Christian Steinert christian_steinert at web.de
Thu Mar 26 11:40:10 CET 2009


Dear all,

Those of you who use MySql as DBMS might get noticable speedups by using 
the MySql query cache.
The query cache can cache speed up the response time for repetitive 
database queries a lot. Even if your templates do their best to avoid 
requesting the same content twice from opencms within the same request 
and even if you use the flex cache intensely, you may still get 
significant load reduction on your database.

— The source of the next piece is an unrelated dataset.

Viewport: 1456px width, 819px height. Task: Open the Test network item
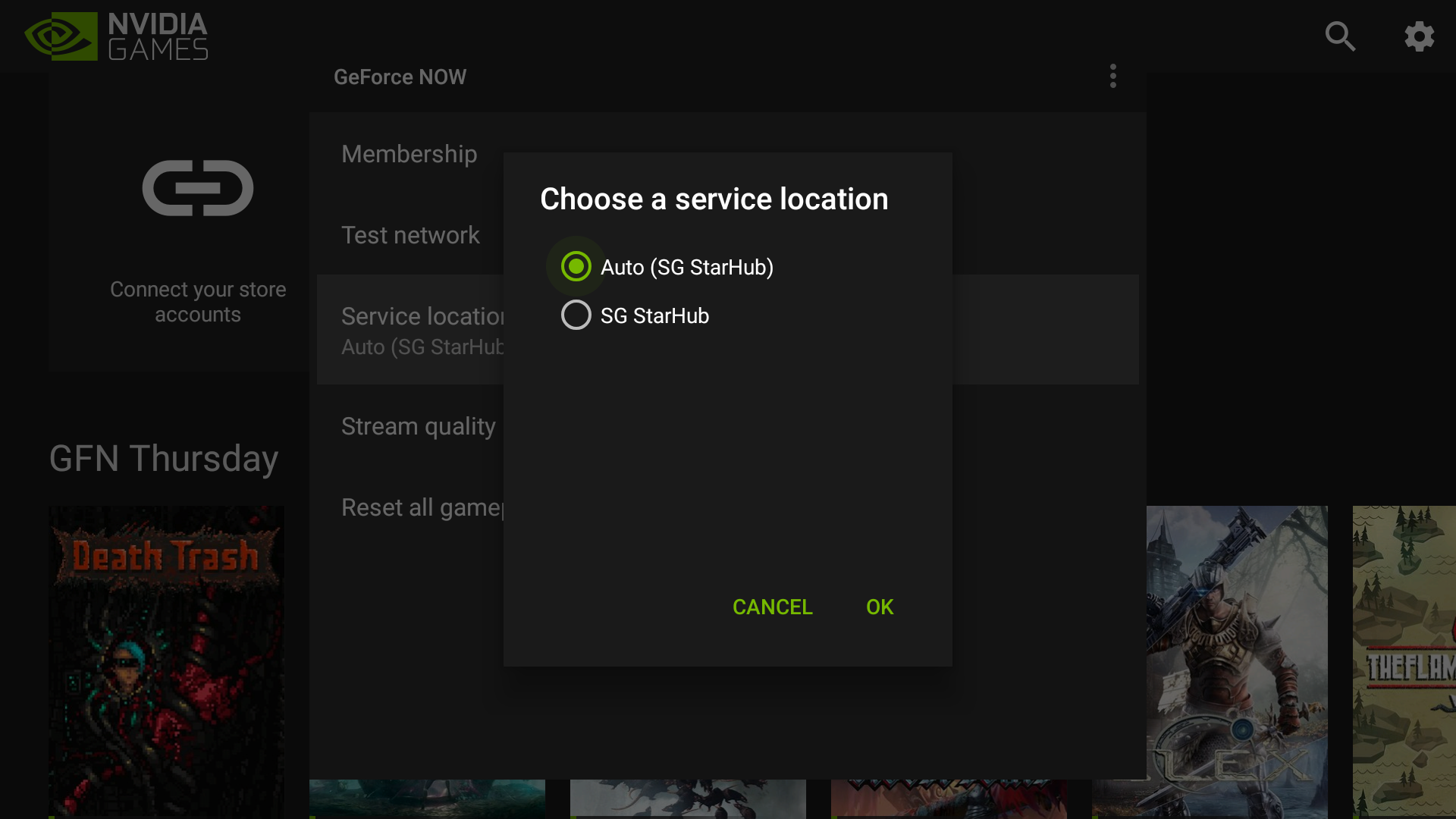tap(410, 235)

The cache can be activated by adding a few settings to the [mysql] 
section of my.conf:

query_cache_size=32M
query_cache_limit=4000
query_cache_wlock_invalidate=1

The following settings have fared me well and seem to be close to a 
sweet spot for our installation. These settings are biased to favor 
small queries (in fact, query results above 4k are not even cached). 
With these settings I get cache hit rates >60% even for workloads where 
I would have expected cache hit rates to be fairly low. As a result, the 
speed of dynamically generating pages has almost doubled for us, even 
though we already had some performance-improving provisions in our 
template code.

Caveat: we don't use structured xml content, only normal html pages and 
a few custom file system properties. If you use structured XML content, 
then you might need to allow mysql to cache larger query results. This 
means that you possibly need to increase query_cache_limit to a higher 
value to allow caching of larger result sets. Also, you can try to tweak 
query_cache_size (increase from 32M to 128M did not offer improvements 
for our site, but your mileage may vary). Don't make the cache too big 
though, since it also increases MySql-internal overhead). Also you can 
try to play with query_cache_min_res_unit. Settings this to small values 
(512 is the minimum) will decrease fragmentation when caching small 
queries but decreases performance if most results are larger than this. 
The default for this setting is actually 4096 but reducing it to 512 
gave a small but noticable improvement for our installation. Again, your 
mileage may vary.

As always with performance tuning YOU need to *experiement* and 
*measure* the results. there are no magic numbers, so you need to tune 
this for your workload. For example, the cache is very simple-minded and 
will invalidate all results for a table as soon as any record of that 
table is changed. Also, the cache of course generates some overhead 
itself. So if you have very update-heavy workloads (which should be 
rather uncommon for opencms) then the query cache might hurt more than 
it helps.

Generally though I would expect almost anyone to see a noticable 
decrease in DB load (unless you use the accellerator module of Alkacon).